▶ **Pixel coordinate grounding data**
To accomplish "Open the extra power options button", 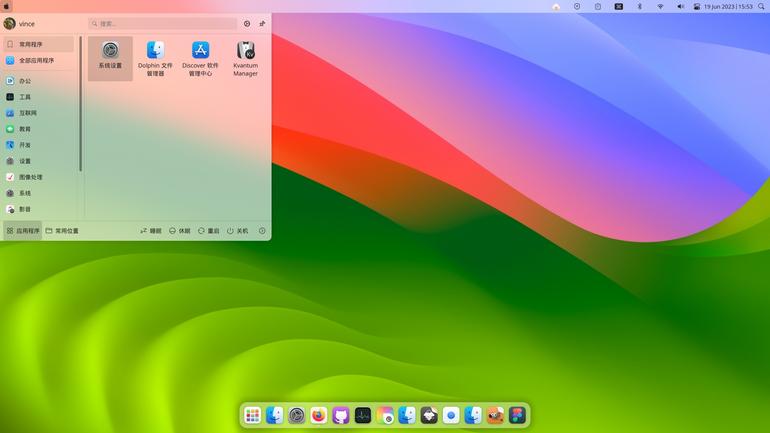I will tap(262, 231).
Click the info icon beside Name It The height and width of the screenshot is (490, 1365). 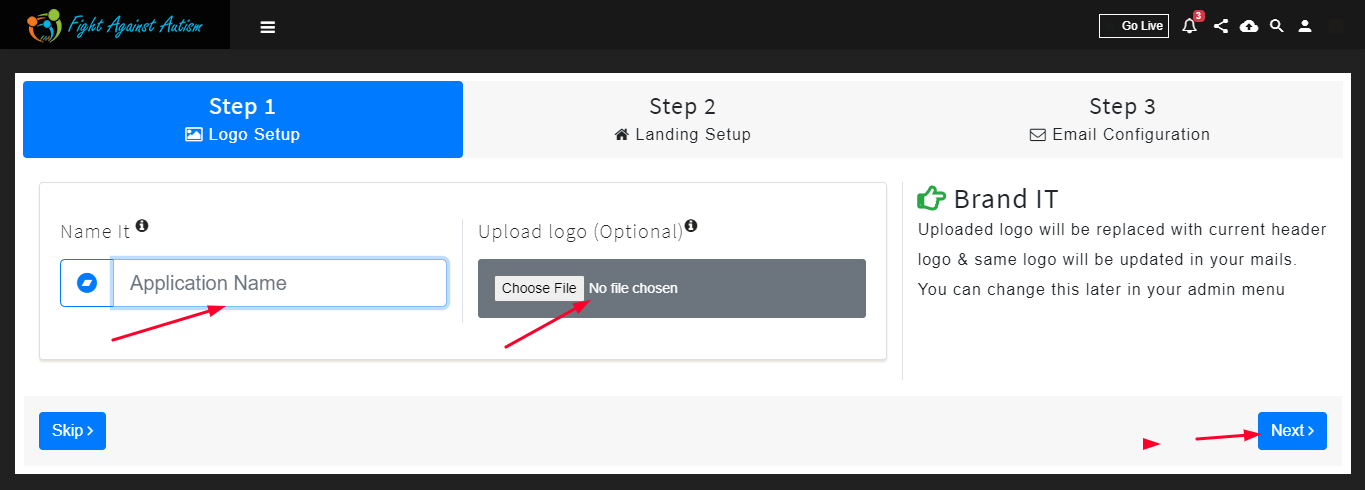(142, 226)
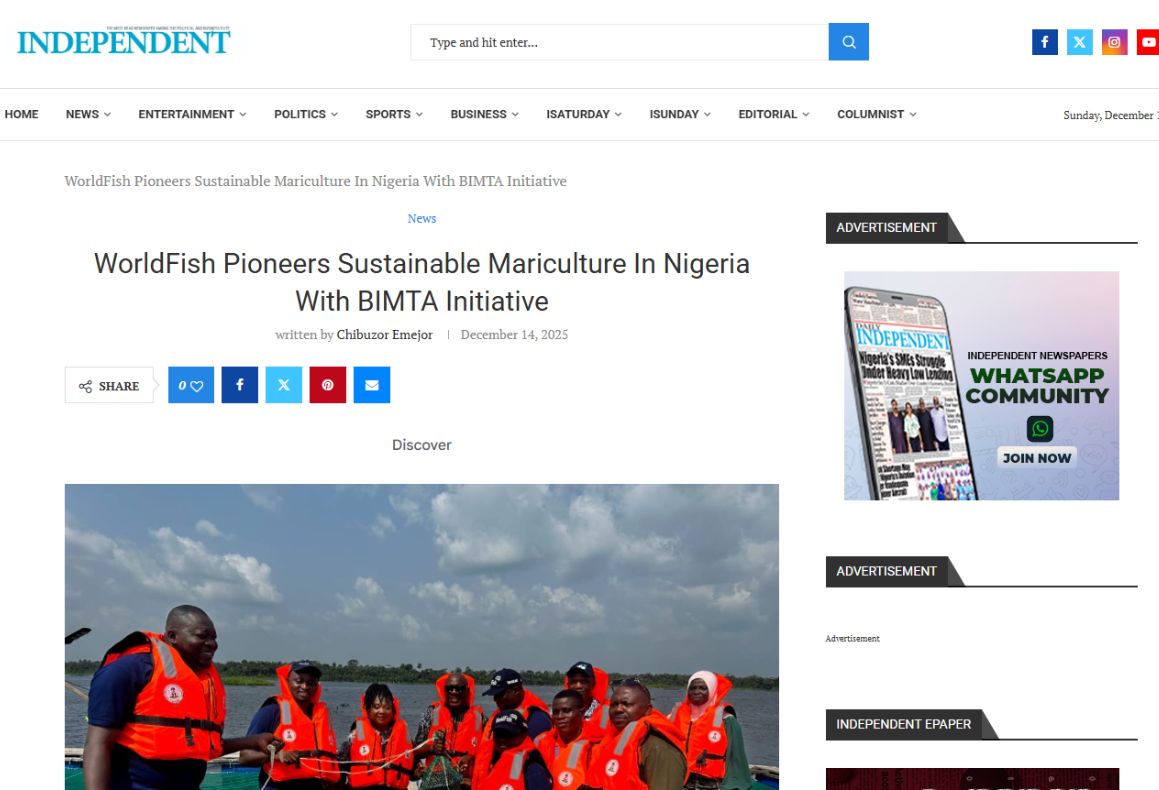Image resolution: width=1159 pixels, height=790 pixels.
Task: Click the Share button
Action: pyautogui.click(x=110, y=386)
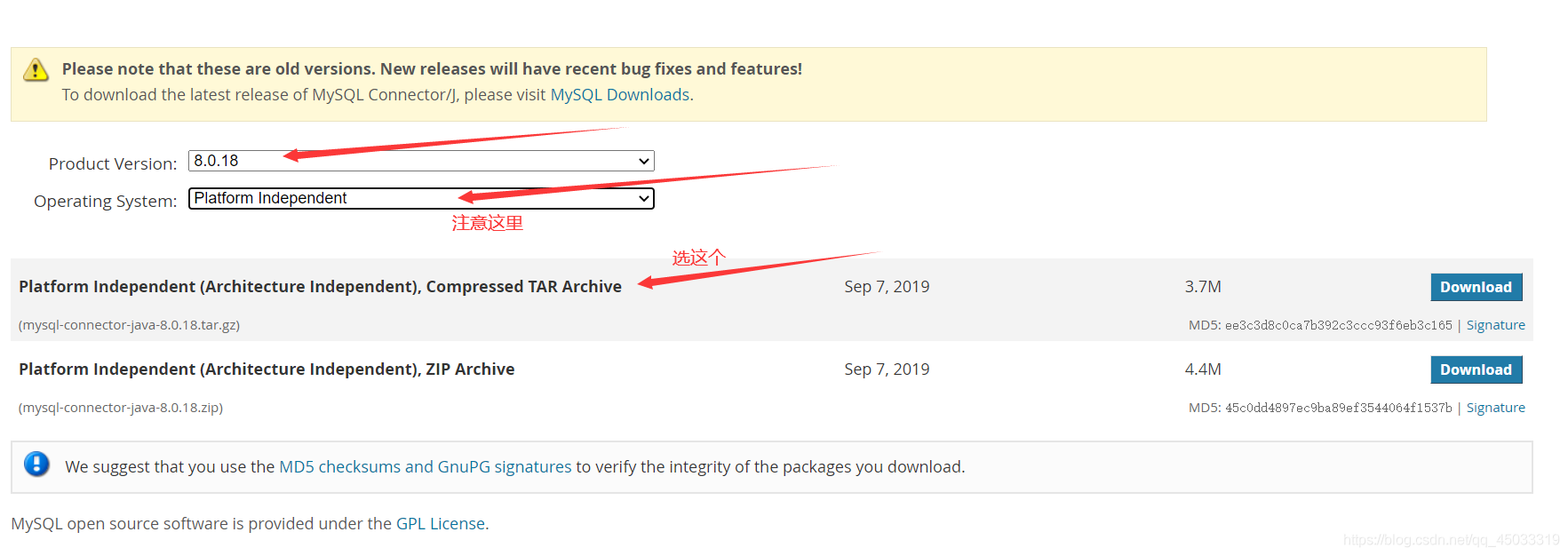Open MD5 checksums and GnuPG signatures link
Screen dimensions: 1568x556
tap(425, 467)
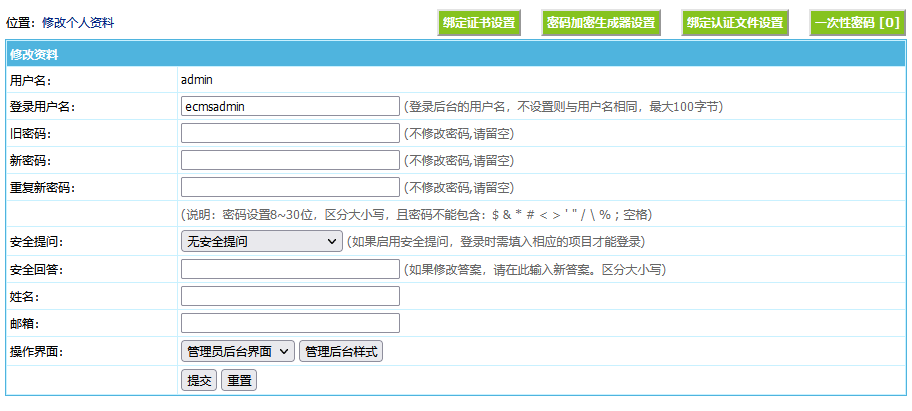Open the 绑定证书设置 button
This screenshot has height=411, width=912.
[479, 23]
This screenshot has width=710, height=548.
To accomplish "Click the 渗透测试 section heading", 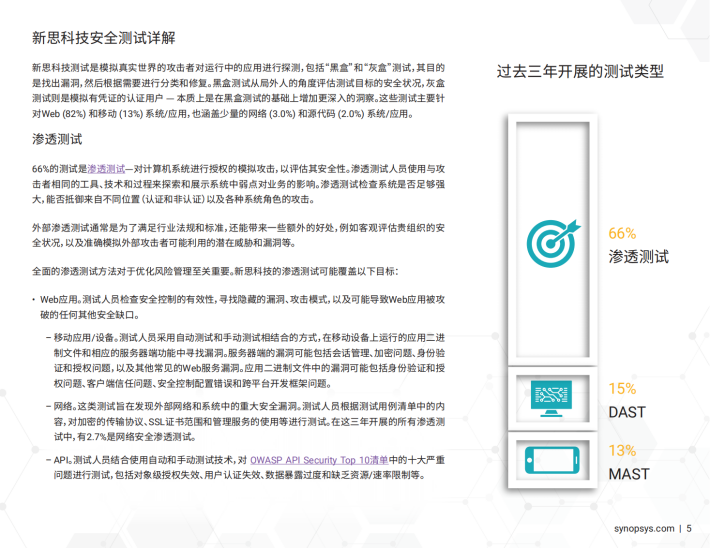I will tap(57, 139).
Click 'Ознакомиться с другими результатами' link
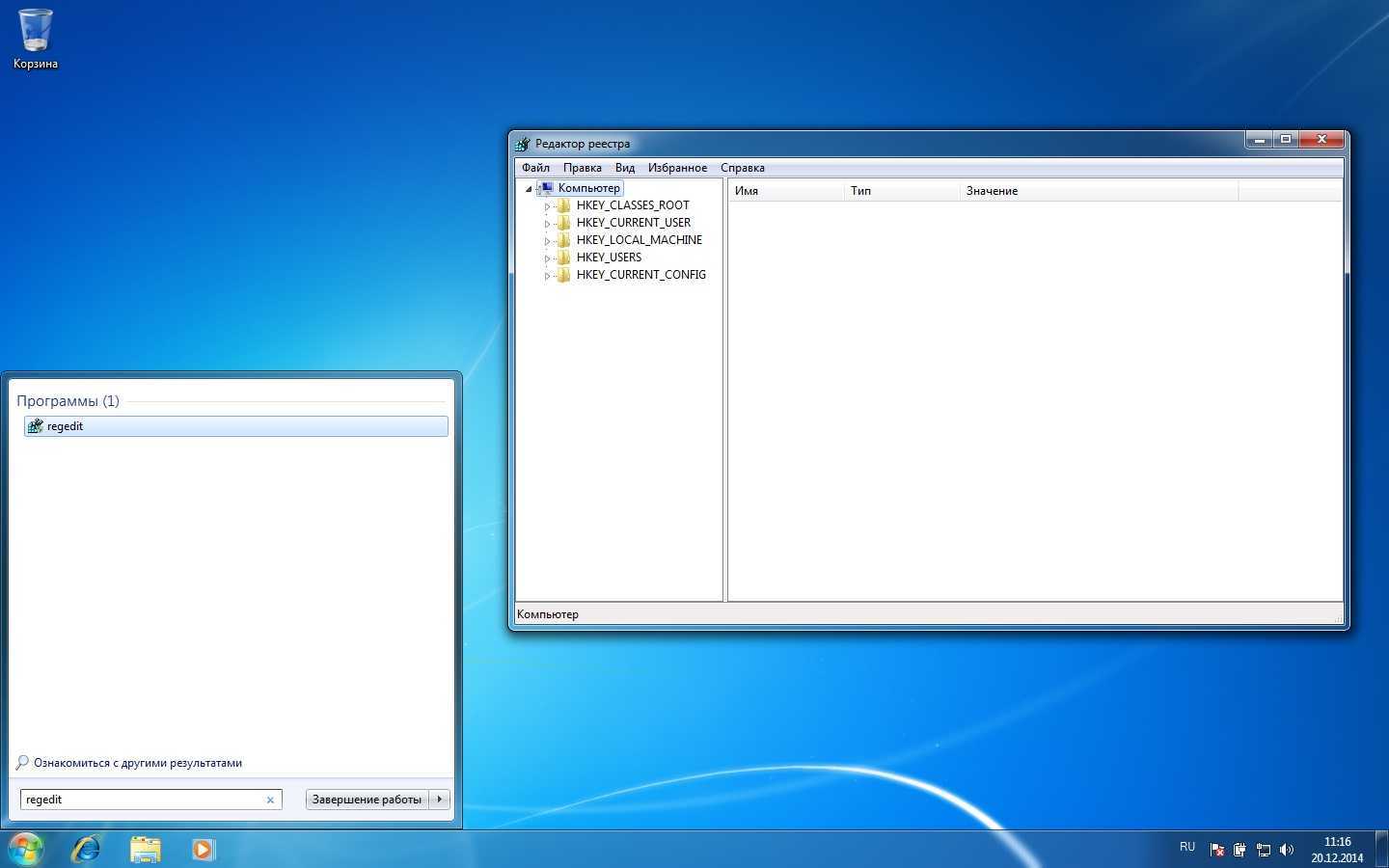The width and height of the screenshot is (1389, 868). 137,763
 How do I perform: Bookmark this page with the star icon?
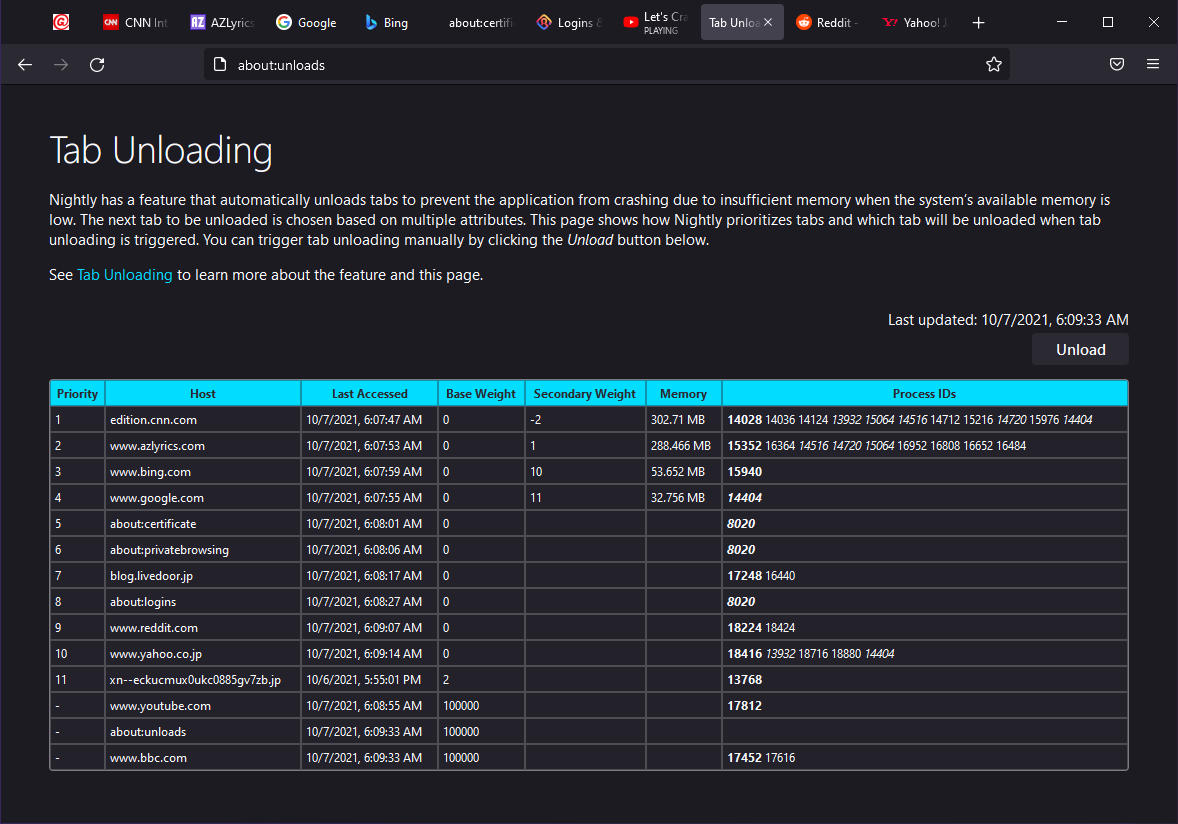993,65
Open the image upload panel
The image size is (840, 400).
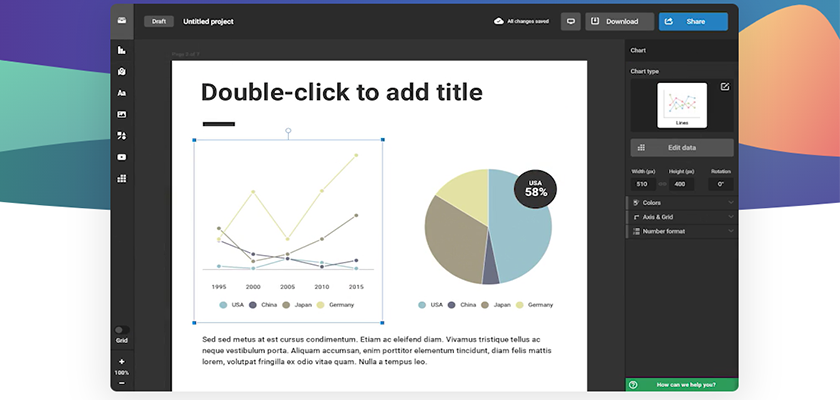click(122, 114)
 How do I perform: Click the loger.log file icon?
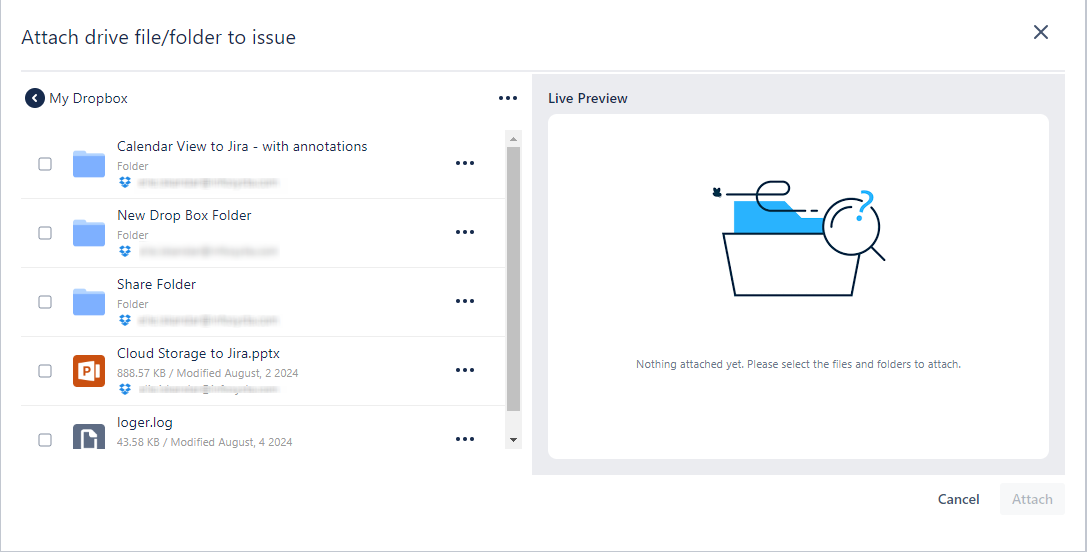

▶ **TRY IT**
Restate, exactly as they appear, the line with "Open the image upload panel" and all the lines after it up to the end of the data above; images do not belong in the copy.

▶ **TASK SOLUTION**
Open the image upload panel
The image size is (840, 400).
click(122, 114)
 How do I perform: Click the loger.log file icon?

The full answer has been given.